Saved data entries
***
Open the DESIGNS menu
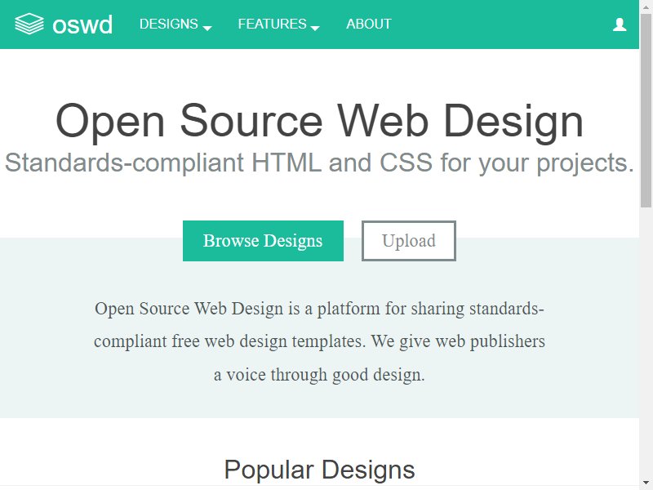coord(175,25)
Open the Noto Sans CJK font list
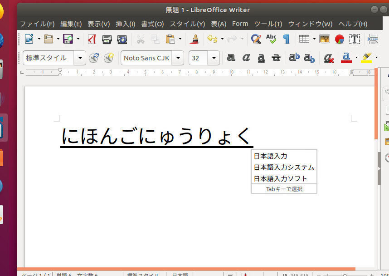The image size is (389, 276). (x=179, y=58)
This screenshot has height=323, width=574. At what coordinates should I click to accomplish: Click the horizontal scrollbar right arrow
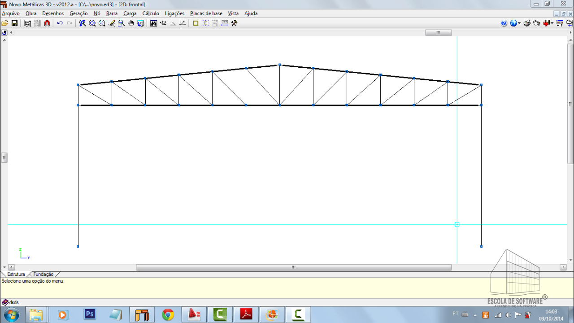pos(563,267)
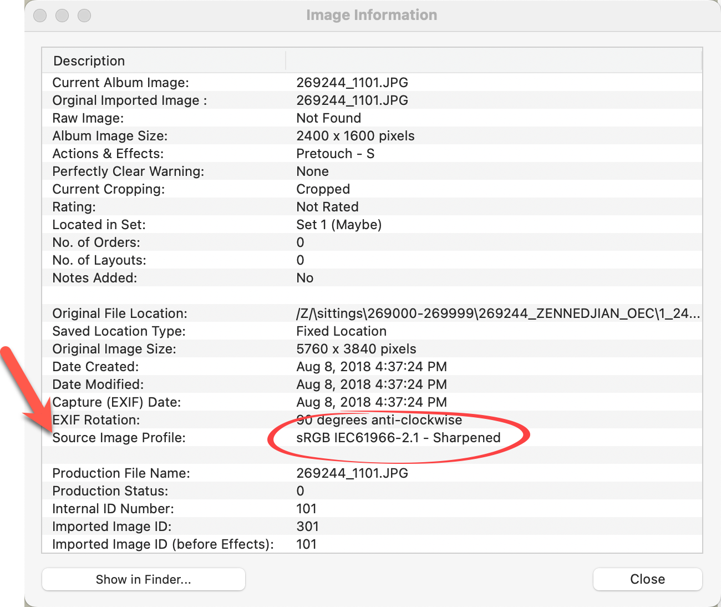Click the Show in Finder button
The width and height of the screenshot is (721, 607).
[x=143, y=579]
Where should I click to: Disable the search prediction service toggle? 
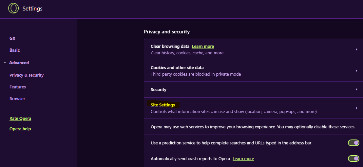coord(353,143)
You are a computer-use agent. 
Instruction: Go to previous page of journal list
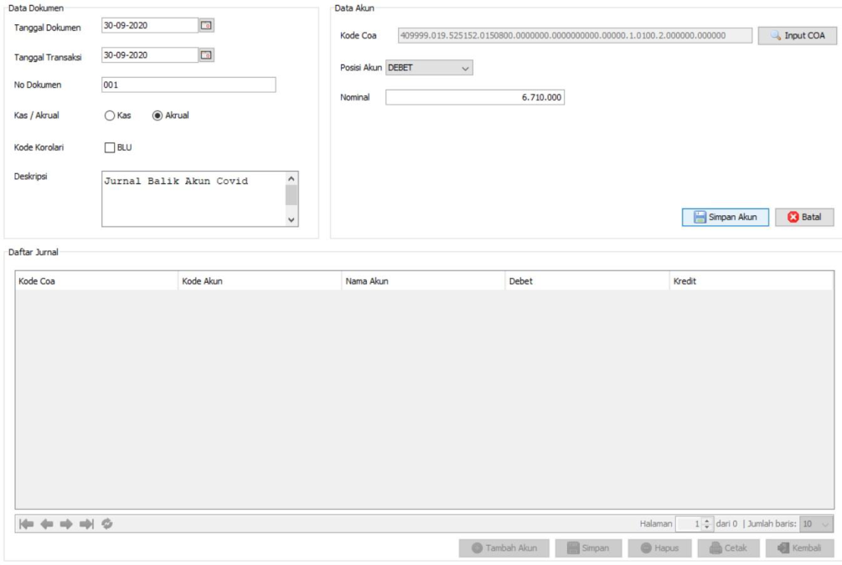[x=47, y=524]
***
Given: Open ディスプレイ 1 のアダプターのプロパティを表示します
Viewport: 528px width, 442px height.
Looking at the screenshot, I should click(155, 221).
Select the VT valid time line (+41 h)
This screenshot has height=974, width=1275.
***
*TASK REQUIREMENTS:* Output, from the data above, the lines from the line with "Viewport: 528px width, 442px height." to the line with "This screenshot has height=974, width=1275." exactly as they stand, both ends included and nothing else.

*WRITTEN RESPONSE:*
Viewport: 528px width, 442px height.
Looking at the screenshot, I should click(155, 221).
Select the VT valid time line (+41 h)
This screenshot has height=974, width=1275.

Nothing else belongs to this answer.